TASK TO COMPLETE | Could you copy the data below word for word, from the line with "Find the location" to the line with "Looking at the image, I should click on (670, 338).", both included, and leave out the pictures?

▼

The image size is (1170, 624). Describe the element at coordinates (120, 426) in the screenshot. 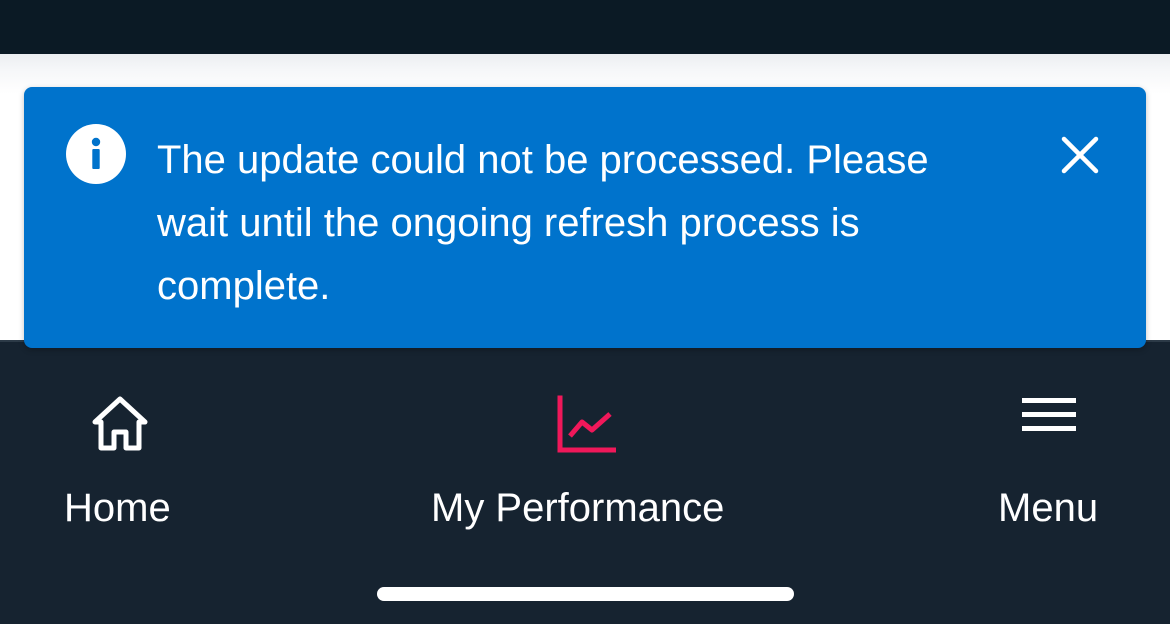

I see `home-icon` at that location.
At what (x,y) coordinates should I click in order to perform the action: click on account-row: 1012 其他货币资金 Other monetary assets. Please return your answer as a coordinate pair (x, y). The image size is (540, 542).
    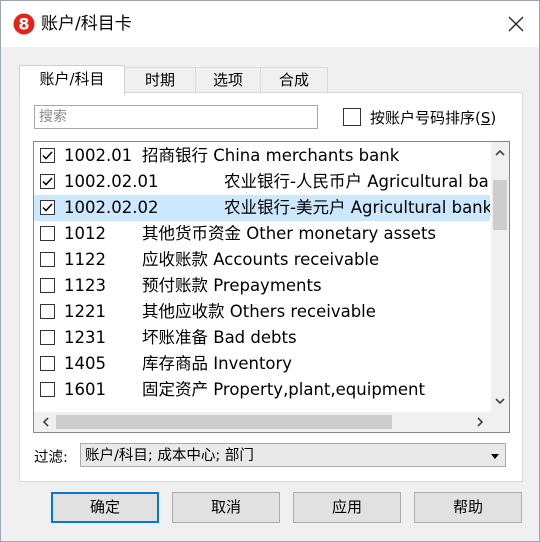
    Looking at the image, I should click on (262, 234).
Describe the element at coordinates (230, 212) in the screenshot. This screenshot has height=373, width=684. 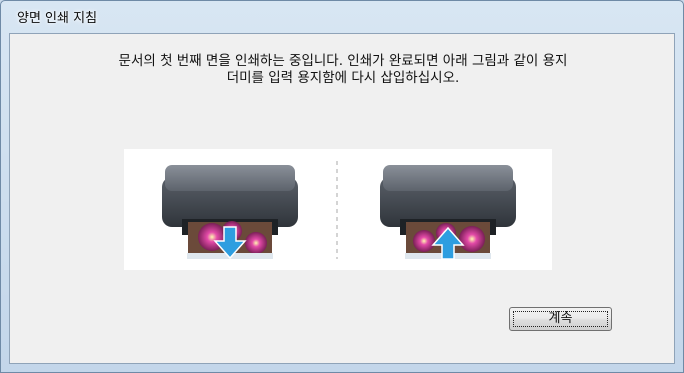
I see `printer-left` at that location.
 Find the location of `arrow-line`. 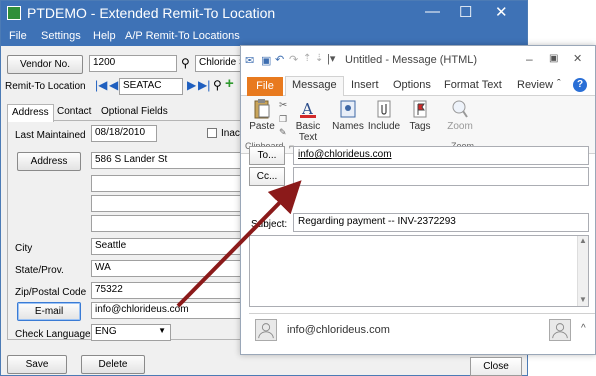

arrow-line is located at coordinates (239, 244).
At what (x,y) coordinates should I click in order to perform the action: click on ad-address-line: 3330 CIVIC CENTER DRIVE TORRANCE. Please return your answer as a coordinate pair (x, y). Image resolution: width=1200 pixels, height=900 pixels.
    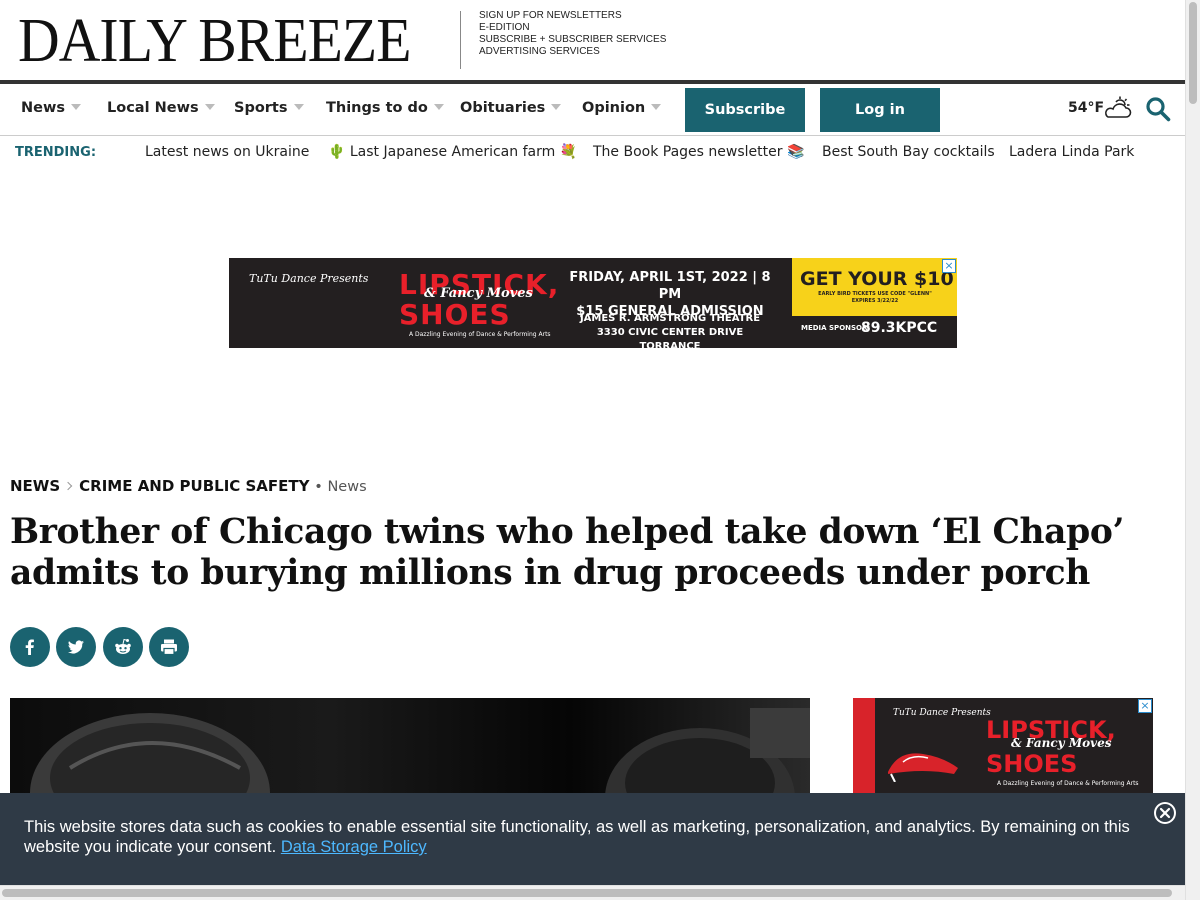
    Looking at the image, I should click on (670, 338).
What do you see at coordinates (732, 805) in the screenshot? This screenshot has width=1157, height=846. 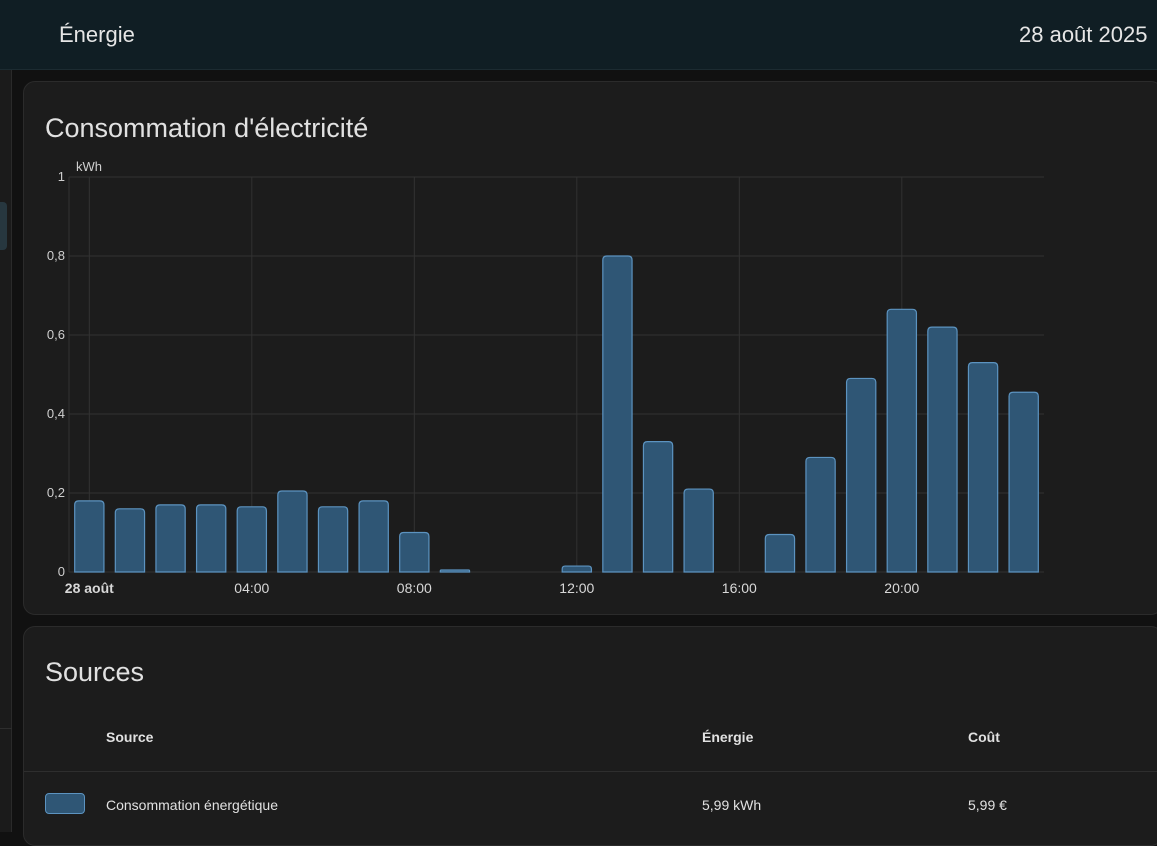 I see `source-energy-cell: 5,99 kWh` at bounding box center [732, 805].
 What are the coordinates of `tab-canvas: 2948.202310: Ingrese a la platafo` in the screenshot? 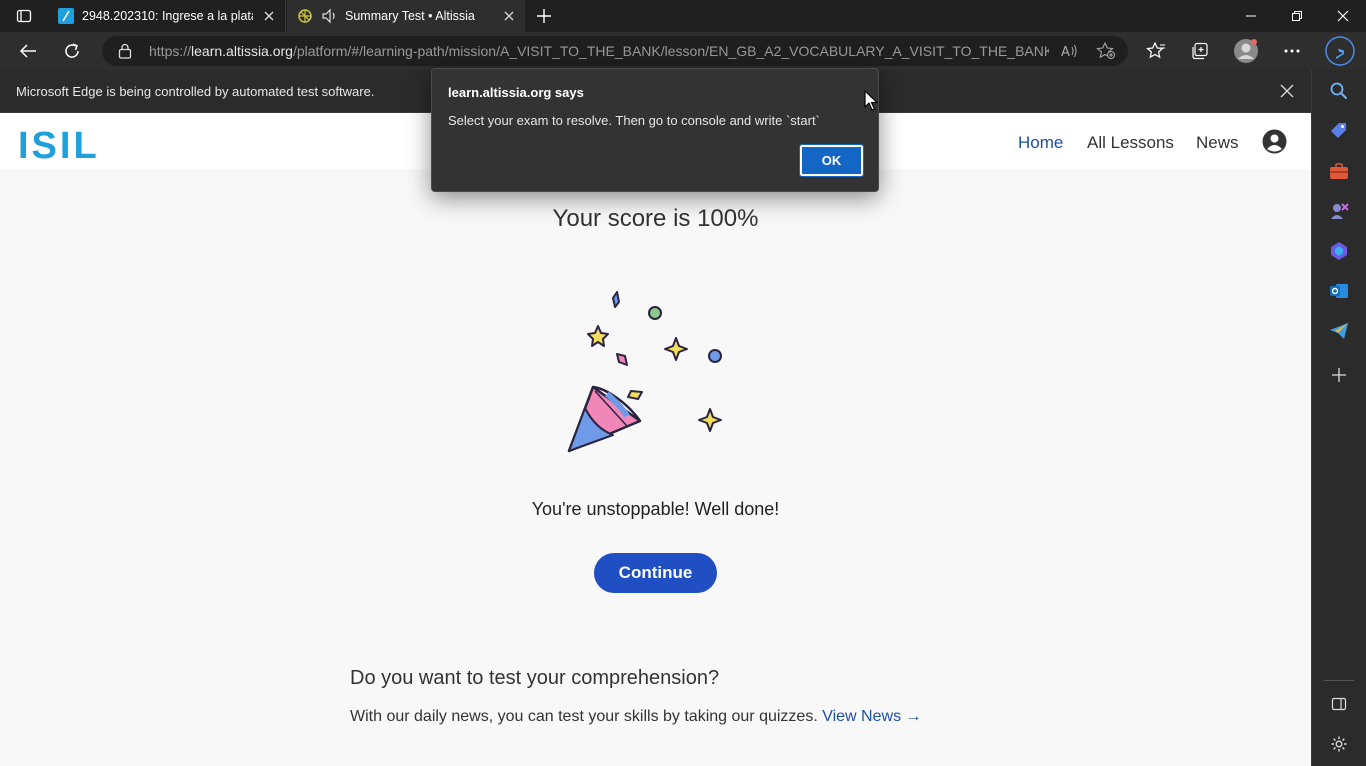 It's located at (167, 16).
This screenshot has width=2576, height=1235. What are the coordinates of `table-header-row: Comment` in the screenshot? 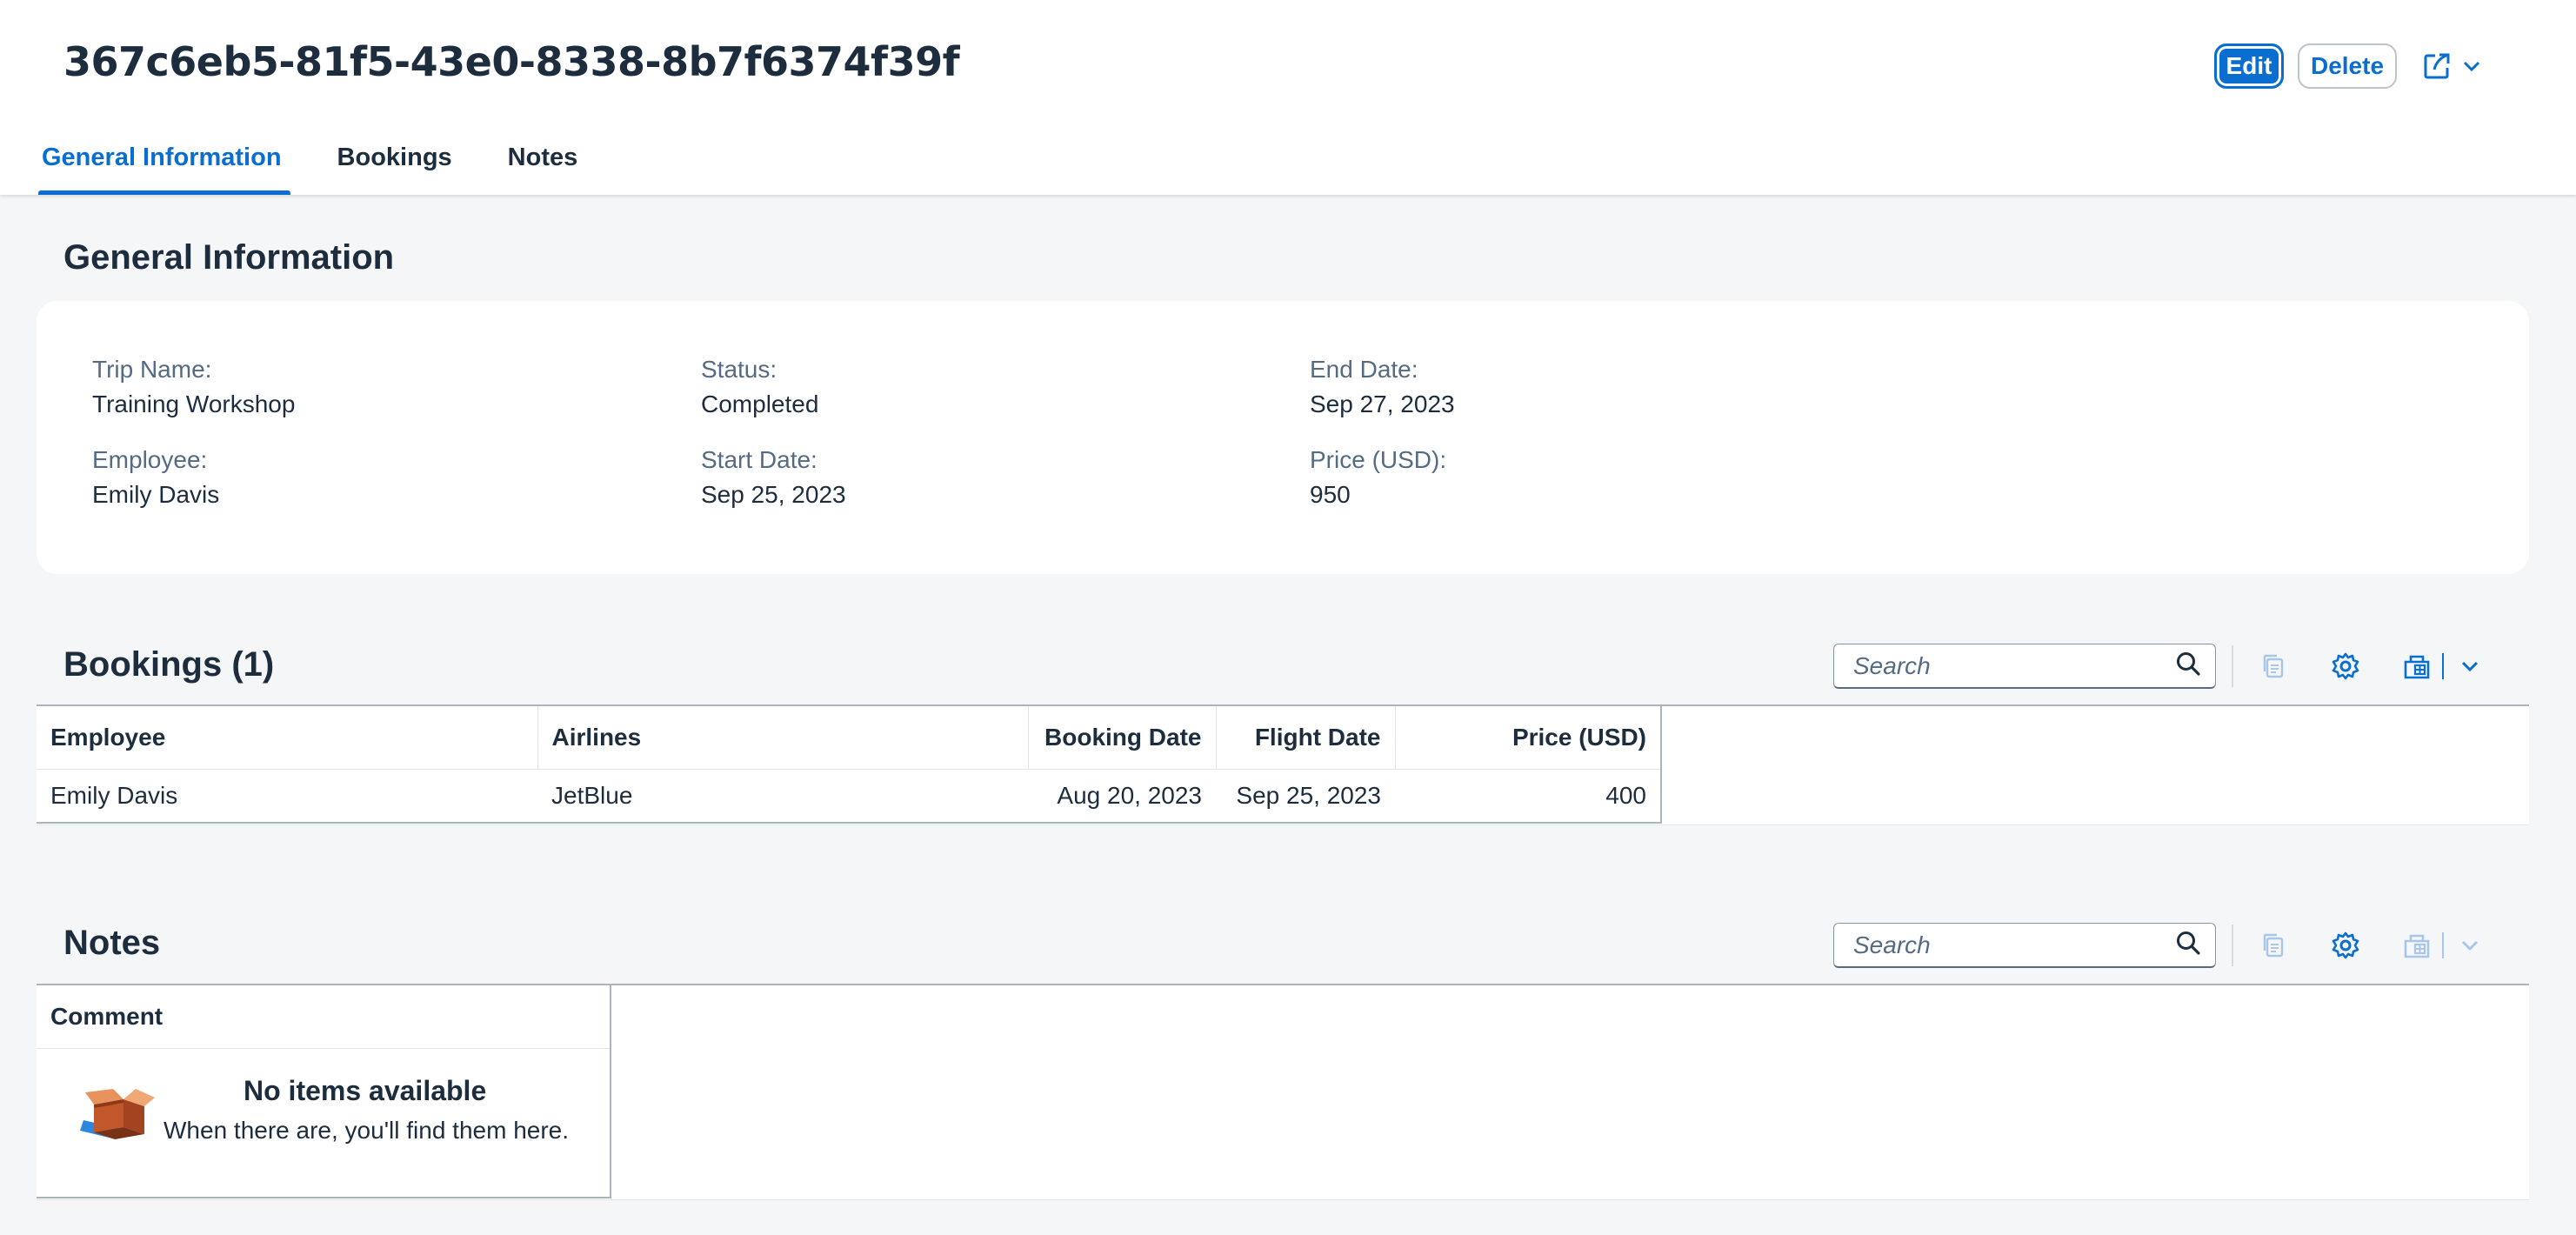 It's located at (324, 1017).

▲

SOLVED PROBLEM |
 Find the location of `arrow-line`. 

arrow-line is located at coordinates (239, 244).
At what (x,y) coordinates should I click in order to perform the action: click on ad-address-line: 3330 CIVIC CENTER DRIVE TORRANCE. Please return your answer as a coordinate pair (x, y). Image resolution: width=1200 pixels, height=900 pixels.
    Looking at the image, I should click on (670, 338).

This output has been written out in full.